Bangla Premier Hasina warns rival Zia of arrest ahead of polls
27 Dec 2013
Bangladesh's Prime Minister Sheikh Hasina on Thursday warned her arch-rival Khaleda Zia, chief of the opposition Bangladesh Nationalist Party (BNP), that she will ''one day'' be arrested for ''unleashing terrorism and killing people'' in the guise of anti-government protests.
"We believe in justice, the opposition leader will be charged for giving orders for killing and burning people to death in the name of a movement, and Inshallah her trial would be held on Bangladesh soil … and we will hold this trial," Hasina told a rally of her party, the Awami League, in her hometown of Faridpur in western Gopalganj district.
The prime minister's comments came even as security forces sequestrated Khaleda Zia's residence, without actually saying she was under house arrest.

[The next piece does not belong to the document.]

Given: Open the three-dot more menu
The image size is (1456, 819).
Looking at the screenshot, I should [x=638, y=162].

Witnesses said police in riot gear took positions around Zia's house in the upmarket Gulshan area of Dhaka, barring entrance to party activists and other visitors.
"We have been working for whatever we think is required to maintain law and order and security of all," police commissioner Benajir Ahmed told reporters, but refused to elaborate.

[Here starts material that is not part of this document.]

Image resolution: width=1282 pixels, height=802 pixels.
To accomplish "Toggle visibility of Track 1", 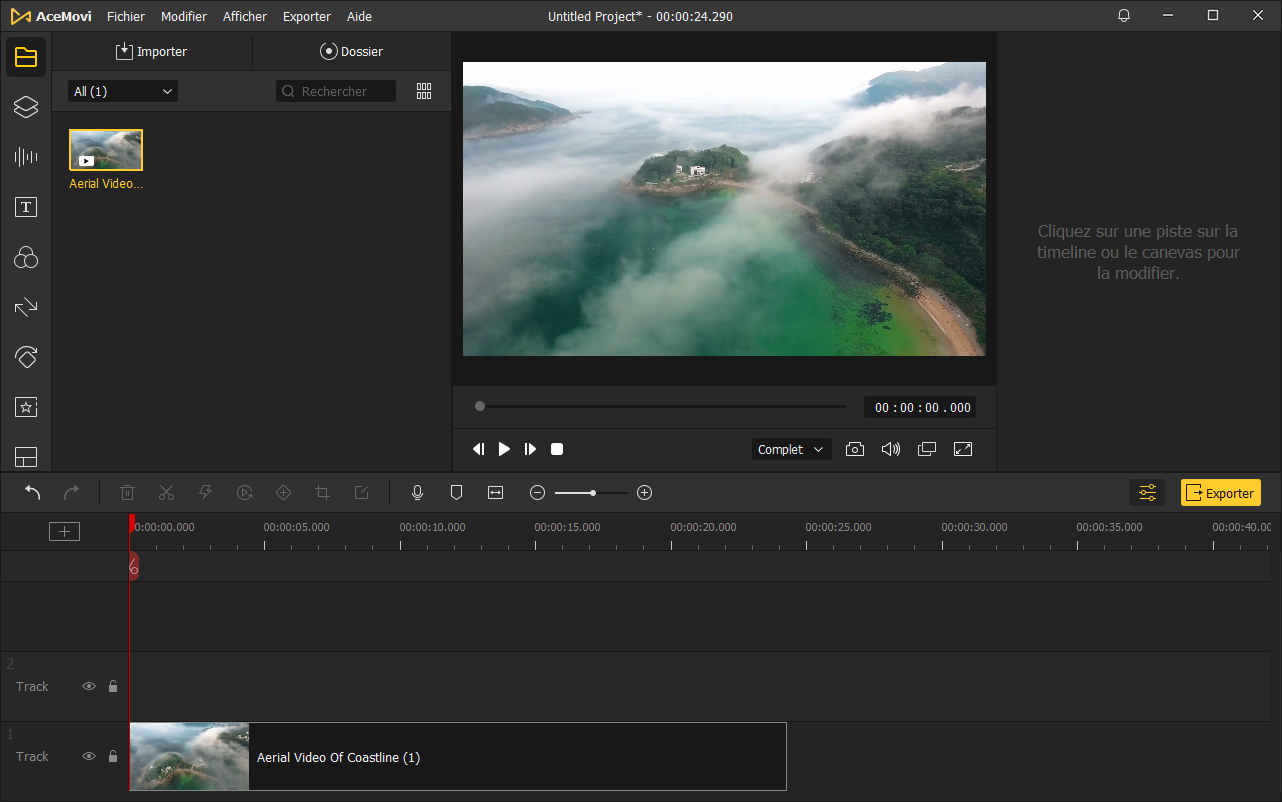I will (x=89, y=757).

The move comes ahead of a massive anti-government rally planned in the capital Dhaka on Sunday demanding postponement of the national elections scheduled for 5 January.
Commenting on the proposed rally, the prime minister said, "Khaleda Zia has called the rally on the day when the people of Bangladesh had voted the Awami League to power decisively.''
The Awami League came to power by defeating the BNP in the ninth parliamentary election of the country in December 2008.
Zia has urged people to take part in her party's 'March for Democracy' on Sunday (a working day in the largely Islamic country) to mount pressure on the government to shelve the election, which is being boycotted by the opposition alliance.
With the two leaders remaining at each other's throats, political violence has increased in Bangladesh and has claimed around 130 lives since October.
The BNP-led 18-party opposition alliance escalated their anti-government campaign after Hasina turned down its demand to step down and install a neutral caretaker government to oversee the polls.